[TESTO FORNITO]
§ §
Il disco è composto da brani che hanno origini e provenienze diverse. A lavoro concluso, quale pensi sia il filo conduttore che li lega?

Se ogni brano è un viaggio, il filo comune tra tutti è il fatto che io, componendo e suonando, ho realizzato il mezzo di trasporto. Lascio quindi i dettagli della risposta a chi ascolta, in viaggio con me.

In questo cammino di ricerca – tu stessa parli di brani come “creature viventi” – è stato decisivo il lavoro sul suono. Ci spieghi meglio premesse e procedimento?

Si, questa è una domanda complessa. Entrando negli studi Almendra, da principio, pensavo di dover semplicemente registrare, ed ero anche convinta che tutto sarebbe venuto fuori in modo scontato, come in una qualsiasi sessione di registrazione: arrivi preparata, si prova il pianoforte, si fa qualche ripresa audio, si ascolta e si ritorna ad incidere la versione definitiva. Tutto ciò non è avvenuto! Ho sì provato il pianoforte e sentito qualche prova di registrazione, ma poi Gianluca mi ha invitato a una costante concentrazione sul suono, istante per istante: “tieni il suono!”, la tensione, la vibrazione delle corde, e la mia, in ogni nota. E’ un operazione complessa da definire, provo a essere più chiara: ogni suono nasce e muore, oppure si trasforma in altro suono. La ricerca di “essenza del suono” è stata la estrema concentrazione su questa vita del suono e sulle sue trasformazioni, per ogni brano, per ogni singola frase musicale, ogni nota, ogni singolo respiro, la trasformazione degli armonici in altri armonici, anche con l’uso del pedale come ulteriore e specifico strumento all’interno del pianoforte. Mi è piaciuta molto l’idea di sentire ogni suono vivo, presente, e di portare l’ascoltatore dentro il suono, avvolto dallo stesso, come se il mio suono fosse una calda coperta in una fredda sera d’inverno. 

Questo è il tuo debutto discografico, ma non compositivo. Un lavoro importante nella tua storia è Con un soffio di Vento: che differenze ci sono rispetto ai brani del piano solo?
§ §
[DATI REGISTRATI]
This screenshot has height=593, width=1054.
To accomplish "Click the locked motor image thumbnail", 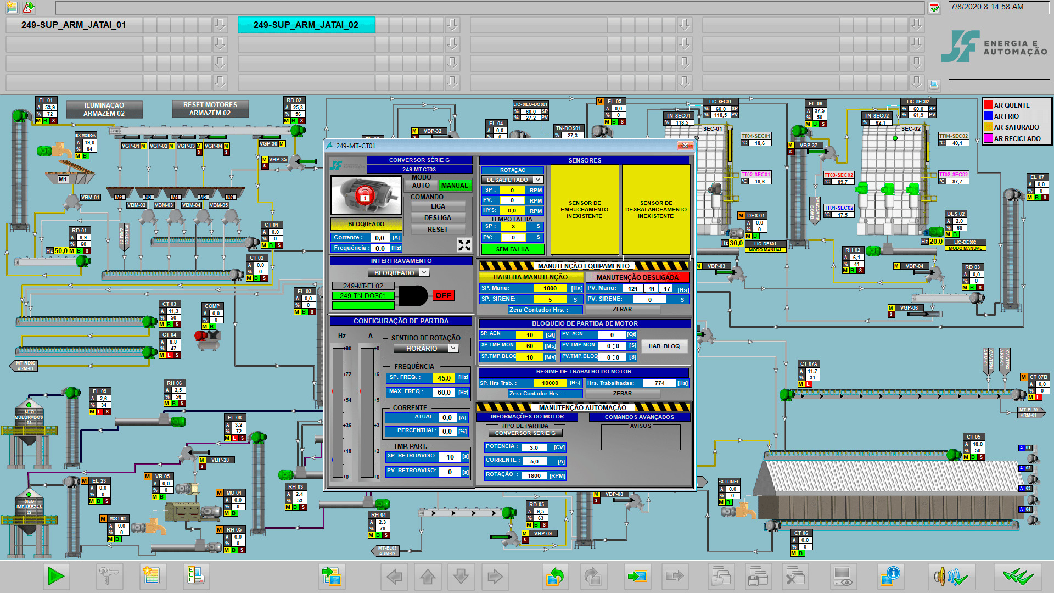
§ §
Copia senza modifiche il passo del testo fornito che comincia con "Se ogni brano" e prosegue fino a "viaggio con me.", compreso.

Se ogni brano è un viaggio, il filo comune tra tutti è il fatto che io, componendo e suonando, ho realizzato il mezzo di trasporto. Lascio quindi i dettagli della risposta a chi ascolta, in viaggio con me.